Posted in Books, Mountains, pictures, Statistics, Travel, University life with tags astrostatistics, Bayes factor, Biometrika, Brad Carlin, bridge sampling, cosmology, encompassing model, MCMC, mixtures of distributions, nested sampling, Péru, Sid Chib on September 13, 2016 by xi'an**A**. Mootoovaloo, B. Bassett, and M. Kunz just arXived a paper on the computation of Bayes factors by the Savage-Dickey representation through a supermodel (or encompassing model). (I wonder why Savage-Dickey is so popular in astronomy and cosmology statistical papers and not so much elsewhere.) Recall that the trick is to write the Bayes factor in favour of the encompasssing model as the ratio of the posterior and of the prior for the tested parameter (thus eliminating nuisance or common parameters) at its null value,

B^{10}=π(φ⁰|x)/π(φ⁰).

Modulo some continuity constraints on the prior density, and the assumption that the conditional prior on nuisance parameter is the same under the null model and the encompassing model [given the null value φ⁰]. If this sounds confusing or even shocking from a mathematical perspective, check the numerous previous entries on this topic on the ‘Og!

The supermodel created by the authors is a mixture of the original models, as in our paper, and… *hold the presses!*, it is a mixture of the likelihood functions, as in Phil O’Neill’s and Theodore Kypraios’ paper. Which is not mentioned in the current paper and should obviously be. In the current representation, the posterior distribution on the mixture weight α is a linear function of α involving both evidences, α(m¹-m²)+m², times the artificial prior on α. The resulting estimator of the Bayes factor thus shares features with bridge sampling, reversible jump, and the importance sampling version of nested sampling we developed in our Biometrika paper. In addition to O’Neill and Kypraios’s solution.

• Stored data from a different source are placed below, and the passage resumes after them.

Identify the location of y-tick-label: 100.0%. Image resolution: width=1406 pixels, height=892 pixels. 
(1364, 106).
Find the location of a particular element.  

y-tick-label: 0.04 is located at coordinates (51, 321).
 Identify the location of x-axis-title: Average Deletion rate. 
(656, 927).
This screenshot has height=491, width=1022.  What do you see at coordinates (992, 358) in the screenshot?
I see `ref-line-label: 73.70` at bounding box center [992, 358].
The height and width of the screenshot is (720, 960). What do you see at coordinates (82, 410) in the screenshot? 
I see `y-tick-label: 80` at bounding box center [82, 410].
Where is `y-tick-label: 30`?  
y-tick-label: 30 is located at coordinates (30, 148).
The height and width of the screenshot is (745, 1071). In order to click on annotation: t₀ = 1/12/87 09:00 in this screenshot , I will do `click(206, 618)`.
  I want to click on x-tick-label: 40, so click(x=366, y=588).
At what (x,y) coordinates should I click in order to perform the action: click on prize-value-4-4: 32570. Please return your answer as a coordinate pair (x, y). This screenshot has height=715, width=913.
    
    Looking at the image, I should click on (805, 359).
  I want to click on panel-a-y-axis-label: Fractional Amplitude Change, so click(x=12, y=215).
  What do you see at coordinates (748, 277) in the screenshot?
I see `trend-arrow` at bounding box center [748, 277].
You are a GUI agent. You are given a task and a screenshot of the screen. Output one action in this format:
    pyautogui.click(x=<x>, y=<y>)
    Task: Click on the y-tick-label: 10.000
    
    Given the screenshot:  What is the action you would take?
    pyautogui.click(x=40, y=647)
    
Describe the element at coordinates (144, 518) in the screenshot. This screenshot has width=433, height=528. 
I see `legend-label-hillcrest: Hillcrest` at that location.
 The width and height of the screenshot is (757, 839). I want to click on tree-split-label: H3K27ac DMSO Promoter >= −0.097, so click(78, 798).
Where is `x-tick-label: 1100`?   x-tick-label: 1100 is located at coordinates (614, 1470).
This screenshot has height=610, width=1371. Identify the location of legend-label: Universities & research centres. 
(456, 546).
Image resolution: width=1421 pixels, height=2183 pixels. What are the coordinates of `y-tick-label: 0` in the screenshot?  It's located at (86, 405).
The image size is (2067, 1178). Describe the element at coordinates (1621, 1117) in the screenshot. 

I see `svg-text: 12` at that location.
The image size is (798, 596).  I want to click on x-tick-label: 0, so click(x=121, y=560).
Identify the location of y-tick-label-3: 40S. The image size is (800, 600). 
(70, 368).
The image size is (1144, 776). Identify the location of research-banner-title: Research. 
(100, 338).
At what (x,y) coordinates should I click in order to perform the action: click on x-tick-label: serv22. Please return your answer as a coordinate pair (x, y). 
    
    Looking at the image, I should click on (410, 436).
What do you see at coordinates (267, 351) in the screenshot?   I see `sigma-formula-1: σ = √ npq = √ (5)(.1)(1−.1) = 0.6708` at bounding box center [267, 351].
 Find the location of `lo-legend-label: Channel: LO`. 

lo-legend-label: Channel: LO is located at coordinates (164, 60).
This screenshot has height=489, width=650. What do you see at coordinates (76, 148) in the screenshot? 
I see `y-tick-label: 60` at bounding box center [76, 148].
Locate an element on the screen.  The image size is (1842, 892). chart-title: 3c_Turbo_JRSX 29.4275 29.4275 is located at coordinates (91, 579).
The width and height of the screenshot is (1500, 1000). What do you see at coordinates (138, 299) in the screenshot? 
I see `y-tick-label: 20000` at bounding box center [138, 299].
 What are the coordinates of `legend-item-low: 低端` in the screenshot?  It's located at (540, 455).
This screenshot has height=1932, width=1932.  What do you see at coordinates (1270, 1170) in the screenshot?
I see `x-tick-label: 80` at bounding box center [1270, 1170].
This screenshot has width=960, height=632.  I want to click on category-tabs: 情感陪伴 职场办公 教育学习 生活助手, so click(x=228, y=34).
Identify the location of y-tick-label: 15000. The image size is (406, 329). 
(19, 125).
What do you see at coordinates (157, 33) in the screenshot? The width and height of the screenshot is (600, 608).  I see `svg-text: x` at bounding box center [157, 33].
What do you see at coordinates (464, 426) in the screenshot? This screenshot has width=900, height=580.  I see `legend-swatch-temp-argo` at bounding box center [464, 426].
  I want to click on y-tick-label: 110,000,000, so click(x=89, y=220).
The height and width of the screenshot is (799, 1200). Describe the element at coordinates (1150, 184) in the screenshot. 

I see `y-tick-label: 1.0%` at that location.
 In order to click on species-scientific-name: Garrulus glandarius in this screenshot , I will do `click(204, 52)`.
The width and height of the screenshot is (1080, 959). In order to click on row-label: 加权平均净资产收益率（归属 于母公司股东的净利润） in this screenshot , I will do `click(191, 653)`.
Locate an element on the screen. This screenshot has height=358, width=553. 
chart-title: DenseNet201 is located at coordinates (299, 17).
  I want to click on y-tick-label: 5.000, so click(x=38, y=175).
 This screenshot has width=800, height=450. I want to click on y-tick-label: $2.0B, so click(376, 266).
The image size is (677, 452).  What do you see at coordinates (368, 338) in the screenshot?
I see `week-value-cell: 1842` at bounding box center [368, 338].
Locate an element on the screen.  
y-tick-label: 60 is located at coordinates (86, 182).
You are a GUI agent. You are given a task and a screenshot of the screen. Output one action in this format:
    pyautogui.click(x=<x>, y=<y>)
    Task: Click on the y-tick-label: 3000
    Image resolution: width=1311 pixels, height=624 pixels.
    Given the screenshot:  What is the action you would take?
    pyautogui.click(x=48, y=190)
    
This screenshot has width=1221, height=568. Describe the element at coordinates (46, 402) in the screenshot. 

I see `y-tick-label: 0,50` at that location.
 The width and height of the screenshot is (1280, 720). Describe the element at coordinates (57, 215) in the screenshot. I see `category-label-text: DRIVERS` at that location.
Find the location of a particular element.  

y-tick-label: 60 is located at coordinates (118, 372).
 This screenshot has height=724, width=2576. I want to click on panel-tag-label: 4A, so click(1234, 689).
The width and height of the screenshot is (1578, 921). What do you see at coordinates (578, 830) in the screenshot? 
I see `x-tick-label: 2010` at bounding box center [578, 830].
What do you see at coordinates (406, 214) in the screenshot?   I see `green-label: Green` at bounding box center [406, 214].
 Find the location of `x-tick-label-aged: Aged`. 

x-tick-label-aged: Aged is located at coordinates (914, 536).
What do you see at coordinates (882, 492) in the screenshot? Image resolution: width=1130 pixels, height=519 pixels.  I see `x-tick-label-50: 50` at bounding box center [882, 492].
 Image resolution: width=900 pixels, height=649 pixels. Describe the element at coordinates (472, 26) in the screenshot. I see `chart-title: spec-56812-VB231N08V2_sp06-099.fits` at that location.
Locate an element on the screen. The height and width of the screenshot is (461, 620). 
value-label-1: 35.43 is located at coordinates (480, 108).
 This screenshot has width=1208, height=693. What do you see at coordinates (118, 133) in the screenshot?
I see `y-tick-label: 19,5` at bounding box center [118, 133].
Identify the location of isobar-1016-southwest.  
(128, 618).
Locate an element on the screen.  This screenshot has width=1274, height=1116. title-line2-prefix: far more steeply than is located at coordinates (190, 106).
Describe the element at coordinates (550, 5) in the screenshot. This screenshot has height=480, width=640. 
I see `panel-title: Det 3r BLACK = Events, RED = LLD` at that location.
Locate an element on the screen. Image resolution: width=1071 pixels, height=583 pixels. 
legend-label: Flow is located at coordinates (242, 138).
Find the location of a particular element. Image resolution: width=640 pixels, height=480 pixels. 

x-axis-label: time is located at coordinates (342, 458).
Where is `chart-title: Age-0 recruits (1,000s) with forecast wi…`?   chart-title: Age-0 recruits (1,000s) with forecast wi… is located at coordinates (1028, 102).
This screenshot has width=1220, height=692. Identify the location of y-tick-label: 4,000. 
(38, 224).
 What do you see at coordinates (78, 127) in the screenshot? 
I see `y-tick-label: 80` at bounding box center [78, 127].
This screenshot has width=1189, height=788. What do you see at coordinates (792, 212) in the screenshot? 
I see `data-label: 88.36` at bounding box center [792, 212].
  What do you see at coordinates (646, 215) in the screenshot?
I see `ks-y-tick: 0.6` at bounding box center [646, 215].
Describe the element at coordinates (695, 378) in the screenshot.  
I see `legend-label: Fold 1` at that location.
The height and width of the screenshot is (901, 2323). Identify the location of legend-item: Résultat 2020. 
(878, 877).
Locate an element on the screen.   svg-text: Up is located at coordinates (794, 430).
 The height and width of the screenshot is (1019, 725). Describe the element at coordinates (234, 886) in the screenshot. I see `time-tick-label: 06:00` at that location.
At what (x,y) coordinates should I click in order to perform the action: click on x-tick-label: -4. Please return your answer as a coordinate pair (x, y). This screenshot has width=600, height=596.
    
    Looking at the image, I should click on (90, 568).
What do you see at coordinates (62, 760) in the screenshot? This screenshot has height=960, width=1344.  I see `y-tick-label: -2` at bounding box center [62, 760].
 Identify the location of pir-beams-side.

The following quote is inaccurate since the MCMC algorithm needs simulating the parameters of the compared models in realistic settings, hence representing the multidimensional integrals by Monte Carlo versions.

“Though we have a clever way of avoiding multidimensional integrals to calculate the Bayesian Evidence, this new method requires very efficient sampling and for a small number of dimensions is not faster than individual nested sampling runs.”

I actually wonder at the sheer rationale of running an intensive MCMC sampler in such a setting, when the weight α is completely artificial. It is only used to jump from one model to the next, which sound quite inefficient when compared with simulating from both models separately and independently. This approach can also be seen as a special case of Carlin’s and Chib’s (1995) alternative to reversible jump. Using instead the Savage-Dickey representation is of course infeasible. Which makes the overall reference to this method rather inappropriate in my opinion. Further, the examples processed in the paper all involve (natural) embedded models where the original Savage-Dickey approach applies. Creating an additional model to apply a pseudo-Savage-Dickey representation does not sound very compelling…

Incidentally, the paper also includes a discussion of a weird notion, the likelihood of the Bayes factor, B¹², which is plotted as a distribution in B¹², most strangely. The only other place I met this notion is in Murray Aitkin’s book. Something’s unclear there or in my head!

“One of the fundamental choices when using the supermodel approach is how to deal with common parameters to the two models.”

This is an interesting question, although maybe not so relevant for the Bayes factor issue where it should not matter. However, as in our paper, multiplying the number of parameters in the encompassing model may hinder convergence of the MCMC chain or reduce the precision of the approximation of the Bayes factor. Again, from a Bayes factor perspective, this does not matter [while it does in our perspective].